O BES em bocados

Os grandes trabalhos jornalísticos, mais do que revelar verdades, levantam dúvidas.

Não é raro, mas sabe sempre bem ver a imprensa a fazer melhor aquilo que a Internet teima em fazer para conseguir cada vez mais cliques: listas numeradas com muitos números pelo meio.

No PÚBLICO de anteontem Cristina Ferreira e Paulo Pena serviram duas páginas acesas e abençoadamente ininterruptas (não era preciso qualquer clique para passar de um item para outro) sobre o caso BES, deliciosamente editado.

Se, tal como eu, não seguiu o caso BES, o trabalho destes meus dois colegas é um poupa-tempo tão divertido e relaxante como o melhor passatempo – e muito, muito mais valioso. 

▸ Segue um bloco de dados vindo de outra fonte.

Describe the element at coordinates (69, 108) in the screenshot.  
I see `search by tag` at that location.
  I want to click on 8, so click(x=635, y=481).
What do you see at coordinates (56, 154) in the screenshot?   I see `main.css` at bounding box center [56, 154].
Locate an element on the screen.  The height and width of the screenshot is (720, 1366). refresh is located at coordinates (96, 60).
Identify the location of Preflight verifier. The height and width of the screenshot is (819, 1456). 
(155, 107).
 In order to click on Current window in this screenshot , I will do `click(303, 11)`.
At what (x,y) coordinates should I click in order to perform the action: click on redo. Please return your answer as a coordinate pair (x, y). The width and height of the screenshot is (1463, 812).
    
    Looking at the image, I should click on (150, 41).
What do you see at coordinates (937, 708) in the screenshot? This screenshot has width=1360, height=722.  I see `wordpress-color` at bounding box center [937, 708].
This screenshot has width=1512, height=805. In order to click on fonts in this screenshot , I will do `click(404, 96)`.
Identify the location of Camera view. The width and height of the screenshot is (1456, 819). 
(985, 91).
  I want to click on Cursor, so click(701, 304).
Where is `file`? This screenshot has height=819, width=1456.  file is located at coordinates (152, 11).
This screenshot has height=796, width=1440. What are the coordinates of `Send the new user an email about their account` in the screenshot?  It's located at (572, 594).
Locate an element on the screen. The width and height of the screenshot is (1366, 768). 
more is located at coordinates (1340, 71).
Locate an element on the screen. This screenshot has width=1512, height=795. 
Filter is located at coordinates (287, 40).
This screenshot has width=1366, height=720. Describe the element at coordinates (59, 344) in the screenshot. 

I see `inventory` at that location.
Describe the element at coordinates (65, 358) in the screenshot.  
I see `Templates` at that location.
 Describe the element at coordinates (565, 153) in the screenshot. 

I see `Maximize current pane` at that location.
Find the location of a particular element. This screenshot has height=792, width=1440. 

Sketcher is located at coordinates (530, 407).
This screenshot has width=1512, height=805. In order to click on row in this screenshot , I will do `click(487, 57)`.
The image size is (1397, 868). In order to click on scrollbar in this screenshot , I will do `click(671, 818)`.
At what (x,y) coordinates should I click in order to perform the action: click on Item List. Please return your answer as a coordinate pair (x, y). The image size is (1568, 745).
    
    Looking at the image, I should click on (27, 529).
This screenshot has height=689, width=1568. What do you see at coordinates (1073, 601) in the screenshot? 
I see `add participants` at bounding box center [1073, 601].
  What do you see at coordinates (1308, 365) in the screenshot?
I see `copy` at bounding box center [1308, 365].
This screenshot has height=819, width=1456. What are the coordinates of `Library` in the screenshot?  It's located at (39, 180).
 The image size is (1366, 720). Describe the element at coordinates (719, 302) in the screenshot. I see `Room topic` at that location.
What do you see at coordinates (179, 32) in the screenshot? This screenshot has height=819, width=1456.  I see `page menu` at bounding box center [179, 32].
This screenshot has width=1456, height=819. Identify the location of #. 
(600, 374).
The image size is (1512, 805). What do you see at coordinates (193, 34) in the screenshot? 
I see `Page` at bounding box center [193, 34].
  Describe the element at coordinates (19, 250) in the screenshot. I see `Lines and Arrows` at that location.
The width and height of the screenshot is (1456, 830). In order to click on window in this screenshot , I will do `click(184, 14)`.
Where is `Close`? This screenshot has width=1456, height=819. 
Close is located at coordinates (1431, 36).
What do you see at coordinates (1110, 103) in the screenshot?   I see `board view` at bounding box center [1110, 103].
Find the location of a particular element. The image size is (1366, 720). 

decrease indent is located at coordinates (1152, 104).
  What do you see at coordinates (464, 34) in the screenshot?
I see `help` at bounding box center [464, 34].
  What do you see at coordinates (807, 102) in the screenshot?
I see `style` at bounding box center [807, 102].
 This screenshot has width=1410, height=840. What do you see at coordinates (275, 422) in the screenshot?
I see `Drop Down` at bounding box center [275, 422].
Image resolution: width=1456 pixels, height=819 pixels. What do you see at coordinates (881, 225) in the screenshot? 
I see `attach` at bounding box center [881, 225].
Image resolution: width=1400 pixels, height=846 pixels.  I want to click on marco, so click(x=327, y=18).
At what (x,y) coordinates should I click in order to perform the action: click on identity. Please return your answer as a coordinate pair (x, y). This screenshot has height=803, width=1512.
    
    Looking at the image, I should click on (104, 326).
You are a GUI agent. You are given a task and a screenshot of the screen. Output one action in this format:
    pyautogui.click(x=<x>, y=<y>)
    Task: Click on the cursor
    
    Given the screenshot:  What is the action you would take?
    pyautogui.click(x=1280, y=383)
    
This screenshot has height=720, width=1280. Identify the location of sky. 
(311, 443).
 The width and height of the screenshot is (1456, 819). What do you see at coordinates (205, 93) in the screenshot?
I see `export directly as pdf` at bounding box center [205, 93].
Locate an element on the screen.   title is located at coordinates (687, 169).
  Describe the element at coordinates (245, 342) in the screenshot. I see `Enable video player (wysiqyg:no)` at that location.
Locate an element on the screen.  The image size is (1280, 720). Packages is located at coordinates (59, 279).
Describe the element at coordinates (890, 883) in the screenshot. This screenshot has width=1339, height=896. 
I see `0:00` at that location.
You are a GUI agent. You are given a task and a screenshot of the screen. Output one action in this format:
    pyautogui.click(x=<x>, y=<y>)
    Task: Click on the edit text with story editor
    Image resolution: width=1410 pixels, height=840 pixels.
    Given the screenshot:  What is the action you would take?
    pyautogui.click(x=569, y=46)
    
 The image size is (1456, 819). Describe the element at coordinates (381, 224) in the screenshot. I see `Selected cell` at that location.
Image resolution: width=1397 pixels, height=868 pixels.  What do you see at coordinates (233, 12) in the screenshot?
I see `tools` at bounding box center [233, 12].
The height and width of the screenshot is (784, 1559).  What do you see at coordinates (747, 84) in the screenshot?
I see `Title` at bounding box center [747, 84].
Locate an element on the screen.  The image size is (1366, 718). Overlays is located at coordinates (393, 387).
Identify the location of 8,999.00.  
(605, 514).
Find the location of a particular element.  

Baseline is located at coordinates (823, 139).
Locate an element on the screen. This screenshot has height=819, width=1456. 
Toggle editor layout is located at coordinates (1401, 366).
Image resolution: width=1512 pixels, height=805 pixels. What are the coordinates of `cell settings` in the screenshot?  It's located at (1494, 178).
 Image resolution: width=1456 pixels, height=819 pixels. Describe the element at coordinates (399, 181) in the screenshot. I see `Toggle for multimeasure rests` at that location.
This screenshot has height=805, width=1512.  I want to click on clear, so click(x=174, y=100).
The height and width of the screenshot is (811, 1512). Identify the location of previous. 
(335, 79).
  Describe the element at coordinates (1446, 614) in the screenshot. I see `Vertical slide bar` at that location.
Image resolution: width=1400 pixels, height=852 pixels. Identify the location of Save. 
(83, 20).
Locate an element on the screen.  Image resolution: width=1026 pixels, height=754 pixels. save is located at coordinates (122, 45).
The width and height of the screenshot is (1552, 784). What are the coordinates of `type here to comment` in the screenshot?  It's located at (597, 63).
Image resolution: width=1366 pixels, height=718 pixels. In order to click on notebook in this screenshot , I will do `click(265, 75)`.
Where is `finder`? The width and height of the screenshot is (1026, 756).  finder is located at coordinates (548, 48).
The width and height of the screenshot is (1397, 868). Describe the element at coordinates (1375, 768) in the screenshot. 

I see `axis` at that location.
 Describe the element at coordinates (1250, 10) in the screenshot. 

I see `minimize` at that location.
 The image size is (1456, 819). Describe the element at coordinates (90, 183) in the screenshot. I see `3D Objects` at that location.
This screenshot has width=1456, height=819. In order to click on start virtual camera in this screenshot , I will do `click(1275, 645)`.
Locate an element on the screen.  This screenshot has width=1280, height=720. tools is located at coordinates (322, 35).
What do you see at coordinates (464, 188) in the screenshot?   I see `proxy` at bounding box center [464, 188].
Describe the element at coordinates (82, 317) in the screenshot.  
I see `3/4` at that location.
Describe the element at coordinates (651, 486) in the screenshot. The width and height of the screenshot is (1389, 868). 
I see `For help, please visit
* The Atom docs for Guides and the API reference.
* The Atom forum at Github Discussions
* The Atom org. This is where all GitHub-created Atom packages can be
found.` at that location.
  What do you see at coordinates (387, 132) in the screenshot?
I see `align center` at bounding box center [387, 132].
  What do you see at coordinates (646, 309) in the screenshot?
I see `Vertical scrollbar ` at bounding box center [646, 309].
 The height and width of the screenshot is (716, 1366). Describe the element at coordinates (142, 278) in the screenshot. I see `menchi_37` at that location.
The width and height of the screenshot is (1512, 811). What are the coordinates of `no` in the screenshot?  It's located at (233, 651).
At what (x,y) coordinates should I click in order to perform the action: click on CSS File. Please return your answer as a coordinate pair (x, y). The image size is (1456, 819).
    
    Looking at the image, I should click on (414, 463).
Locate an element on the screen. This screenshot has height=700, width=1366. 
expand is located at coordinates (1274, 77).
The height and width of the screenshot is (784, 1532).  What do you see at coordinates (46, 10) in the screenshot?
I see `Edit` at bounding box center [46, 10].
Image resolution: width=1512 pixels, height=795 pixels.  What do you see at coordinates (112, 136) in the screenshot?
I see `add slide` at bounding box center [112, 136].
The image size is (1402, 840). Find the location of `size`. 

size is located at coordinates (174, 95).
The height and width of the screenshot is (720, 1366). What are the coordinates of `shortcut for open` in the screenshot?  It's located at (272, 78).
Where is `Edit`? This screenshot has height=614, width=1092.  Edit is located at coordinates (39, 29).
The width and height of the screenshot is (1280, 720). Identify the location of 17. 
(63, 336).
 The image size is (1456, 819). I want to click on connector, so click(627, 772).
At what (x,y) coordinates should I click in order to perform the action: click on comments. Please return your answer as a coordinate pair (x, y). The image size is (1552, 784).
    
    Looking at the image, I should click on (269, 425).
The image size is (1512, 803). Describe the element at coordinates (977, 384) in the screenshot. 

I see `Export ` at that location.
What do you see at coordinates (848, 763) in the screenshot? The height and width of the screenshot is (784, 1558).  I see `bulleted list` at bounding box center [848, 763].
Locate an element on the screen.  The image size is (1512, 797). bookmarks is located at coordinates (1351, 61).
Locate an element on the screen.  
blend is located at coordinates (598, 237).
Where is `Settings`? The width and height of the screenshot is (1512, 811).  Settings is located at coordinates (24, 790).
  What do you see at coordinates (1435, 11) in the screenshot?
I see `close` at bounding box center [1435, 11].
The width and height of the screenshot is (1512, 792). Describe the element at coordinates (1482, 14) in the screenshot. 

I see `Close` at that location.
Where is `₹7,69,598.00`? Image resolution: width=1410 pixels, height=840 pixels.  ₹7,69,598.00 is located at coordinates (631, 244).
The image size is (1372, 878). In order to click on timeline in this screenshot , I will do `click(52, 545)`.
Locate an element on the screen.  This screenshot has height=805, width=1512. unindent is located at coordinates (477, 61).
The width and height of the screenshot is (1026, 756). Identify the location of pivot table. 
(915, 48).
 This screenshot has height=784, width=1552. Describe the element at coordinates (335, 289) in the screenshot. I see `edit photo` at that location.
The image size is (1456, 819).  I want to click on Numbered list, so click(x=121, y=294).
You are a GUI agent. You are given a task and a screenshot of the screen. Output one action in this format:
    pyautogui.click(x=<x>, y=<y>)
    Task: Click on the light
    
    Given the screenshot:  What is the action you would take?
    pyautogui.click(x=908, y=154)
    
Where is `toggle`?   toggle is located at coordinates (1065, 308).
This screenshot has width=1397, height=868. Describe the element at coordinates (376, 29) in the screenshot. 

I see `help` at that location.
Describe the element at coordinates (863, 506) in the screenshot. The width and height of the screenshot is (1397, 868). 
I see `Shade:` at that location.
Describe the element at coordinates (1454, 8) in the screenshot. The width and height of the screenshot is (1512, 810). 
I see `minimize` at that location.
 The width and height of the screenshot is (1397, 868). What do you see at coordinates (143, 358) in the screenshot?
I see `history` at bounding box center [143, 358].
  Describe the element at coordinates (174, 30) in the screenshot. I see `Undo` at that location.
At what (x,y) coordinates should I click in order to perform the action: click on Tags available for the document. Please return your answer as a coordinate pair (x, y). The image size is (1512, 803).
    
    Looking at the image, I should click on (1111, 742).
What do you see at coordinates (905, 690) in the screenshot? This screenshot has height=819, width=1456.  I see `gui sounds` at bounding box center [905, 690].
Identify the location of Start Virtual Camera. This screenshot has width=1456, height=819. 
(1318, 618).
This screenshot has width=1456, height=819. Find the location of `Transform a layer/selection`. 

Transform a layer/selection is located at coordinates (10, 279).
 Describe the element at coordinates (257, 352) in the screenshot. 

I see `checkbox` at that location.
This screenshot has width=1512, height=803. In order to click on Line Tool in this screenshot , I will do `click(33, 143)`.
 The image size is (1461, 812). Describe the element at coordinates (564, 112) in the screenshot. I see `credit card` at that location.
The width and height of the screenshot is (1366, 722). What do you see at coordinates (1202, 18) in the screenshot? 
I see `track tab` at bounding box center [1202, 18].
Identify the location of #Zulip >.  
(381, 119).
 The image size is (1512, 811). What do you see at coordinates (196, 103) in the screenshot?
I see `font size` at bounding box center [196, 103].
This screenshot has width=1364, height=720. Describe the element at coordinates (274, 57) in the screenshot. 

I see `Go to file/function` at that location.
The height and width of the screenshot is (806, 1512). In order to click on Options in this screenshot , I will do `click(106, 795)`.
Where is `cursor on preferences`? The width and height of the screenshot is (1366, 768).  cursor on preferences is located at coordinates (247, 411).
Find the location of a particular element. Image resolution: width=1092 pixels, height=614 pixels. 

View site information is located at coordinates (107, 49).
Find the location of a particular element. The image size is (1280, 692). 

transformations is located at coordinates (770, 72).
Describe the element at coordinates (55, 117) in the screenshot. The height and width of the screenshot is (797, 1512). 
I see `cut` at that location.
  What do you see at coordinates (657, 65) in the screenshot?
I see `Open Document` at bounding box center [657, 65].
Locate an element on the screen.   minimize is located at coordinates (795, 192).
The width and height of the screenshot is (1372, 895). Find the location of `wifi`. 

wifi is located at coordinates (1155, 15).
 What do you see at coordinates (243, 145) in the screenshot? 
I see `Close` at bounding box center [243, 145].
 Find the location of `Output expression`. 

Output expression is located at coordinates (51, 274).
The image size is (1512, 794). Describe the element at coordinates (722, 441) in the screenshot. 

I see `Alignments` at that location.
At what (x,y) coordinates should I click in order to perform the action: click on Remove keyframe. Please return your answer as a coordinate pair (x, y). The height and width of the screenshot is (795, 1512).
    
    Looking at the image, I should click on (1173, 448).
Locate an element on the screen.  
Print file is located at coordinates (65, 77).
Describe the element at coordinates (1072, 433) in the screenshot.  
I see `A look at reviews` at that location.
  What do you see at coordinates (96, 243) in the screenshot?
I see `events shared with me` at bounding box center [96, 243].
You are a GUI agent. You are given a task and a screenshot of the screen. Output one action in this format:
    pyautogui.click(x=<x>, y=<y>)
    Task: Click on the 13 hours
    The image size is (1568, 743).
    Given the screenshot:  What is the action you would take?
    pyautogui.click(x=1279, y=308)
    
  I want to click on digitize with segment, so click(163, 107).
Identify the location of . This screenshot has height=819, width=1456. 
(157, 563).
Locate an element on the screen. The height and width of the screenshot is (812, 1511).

O grafismo é brilhante, tal como o material. Há, ao mesmo tempo, rigor quantitativo e sentido de humor. Que melhor combinação há no jornalismo do que a informação aliada à alegria?

Zeinal Bava é felicitado "por [trazer] para a comissão uma muleta de linguagem: 'Não guardo na memória'". O corajoso Carlos Abreu Amorim, do PSD, que desde já abraço por ter chegado à mesma conclusão que eu, é realçado por confessar: "Já não sou um liberal. O Estado tem de ter força." Eu preferiria uma fórmula menos mussoliniana, como, porventura: "Por ser um liberal, precisamente, percebo que o Estado tem de ter força; nem que seja para proteger as liberdades e para compensar os resultados injustos das mesmas."

A segunda página é dedicada, majestaticamente, a "Quem falta ouvir". Precisamente. Os grandes trabalhos jornalísticos, mais do que revelar verdades, levantam dúvidas.